“Why do you have to analyze everything? Why can’t you just enjoy it?”

Recently, I encountered someone who was clearly disgruntled by the mixed reviews of the movie Fireproof. He responded to the critics’ observations by declaring that reviews aren’t really important… that “the success and value of the film” would ultimately be determined by “ordinary people”… not by those “paid to review the film.” He went on to express disinterest in “movies that win awards,” describing those who distribute film awards as “elitists,” and noting that “hardly anyone has seen” the films that usually win them.

I’m glad to hear that he found Fireproof meaningful. And I’m glad he’s willing to engage in dialogue to defend it. I have no doubt that the film is inspiring people. And I have read substantial evidence of its strengths from moviegoers I trust. But is it flawless? Is Fireproof critic-proof because it affirms values like fidelity and faith? If we take time to analyze it and point out its strengths and flaws, are we being “elitists”?

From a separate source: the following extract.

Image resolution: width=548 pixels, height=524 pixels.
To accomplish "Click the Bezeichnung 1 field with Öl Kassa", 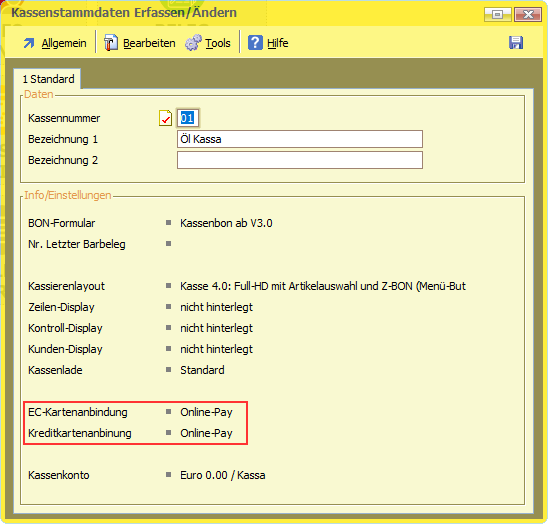I will pos(300,139).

When I tried to follow this line of thinking, it led me to strange places. If the measure of a film’s merit has to do with how many people see it, and its box office success, well… that means Shrek 2 and Shrek the Third are both among the twenty finest movies ever made.

It also means that I should make my moviegoing decisions based on what is packing the multiplex at the local mall. A subtitled masterpiece from another part of the world playing at an out-of-the-way arthouse theater… well, “ordinary people” wouldn’t bother with it, so it must not be very “valuable.” And an independent film, which cost the filmmakers a great deal, but which lacked a celebrity or some other “bankable” highlight, wouldn’t be worth seeking out because a big corporation didn’t throw enough money at it to win widespread distribution.

I was still thinking about this perspective, and how if I embraced it I would have missed out on most of the movies that have inspired me and changed my life. Instead I would have seen all of the Saw movies, all of crass sex-comedy blockbusters, every single comic-book action flick good or bad.

And then an email arrived that was not a response to that thread. I found it interesting, though, and timely. This writer suggests that perhaps the process of reviewing and analyzing art is not “elitism,” but something else entirely….

I found a good review about Lionel Trilling that you might want to read: http://www.newsweek.com/id/161197.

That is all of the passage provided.